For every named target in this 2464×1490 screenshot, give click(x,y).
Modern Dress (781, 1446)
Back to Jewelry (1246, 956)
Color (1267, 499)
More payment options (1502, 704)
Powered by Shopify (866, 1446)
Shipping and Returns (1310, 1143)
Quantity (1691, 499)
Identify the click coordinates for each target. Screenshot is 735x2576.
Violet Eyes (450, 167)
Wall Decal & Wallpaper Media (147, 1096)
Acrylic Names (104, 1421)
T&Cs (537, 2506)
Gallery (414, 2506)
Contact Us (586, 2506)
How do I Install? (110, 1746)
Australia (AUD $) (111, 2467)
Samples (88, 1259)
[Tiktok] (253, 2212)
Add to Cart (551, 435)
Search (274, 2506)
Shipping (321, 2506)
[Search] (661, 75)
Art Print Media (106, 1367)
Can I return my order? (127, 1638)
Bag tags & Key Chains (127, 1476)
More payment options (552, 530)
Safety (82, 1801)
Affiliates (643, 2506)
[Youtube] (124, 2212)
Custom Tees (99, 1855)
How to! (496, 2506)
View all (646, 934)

++++++++++++++++++++

▸ EXERCISE DESCRIPTION
Transcribe the records in full, so that each line reads exactly as before.

▸ RESPONSE TO THIS TASK
For every named target in this 2464×1490 screenshot, give click(x,y).
Modern Dress (781, 1446)
Back to Jewelry (1246, 956)
Color (1267, 499)
More payment options (1502, 704)
Powered by Shopify (866, 1446)
Shipping and Returns (1310, 1143)
Quantity (1691, 499)
Identify the click coordinates for each target. Screenshot is 735x2576.
Violet Eyes (450, 167)
Wall Decal & Wallpaper Media (147, 1096)
Acrylic Names (104, 1421)
T&Cs (537, 2506)
Gallery (414, 2506)
Contact Us (586, 2506)
How do I Install? (110, 1746)
Australia (AUD $) (111, 2467)
Samples (88, 1259)
[Tiktok] (253, 2212)
Add to Cart (551, 435)
Search (274, 2506)
Shipping (321, 2506)
[Search] (661, 75)
Art Print Media (106, 1367)
Can I return my order? (127, 1638)
Bag tags & Key Chains (127, 1476)
More payment options (552, 530)
Safety (82, 1801)
Affiliates (643, 2506)
[Youtube] (124, 2212)
Custom Tees (99, 1855)
How to! (496, 2506)
View all (646, 934)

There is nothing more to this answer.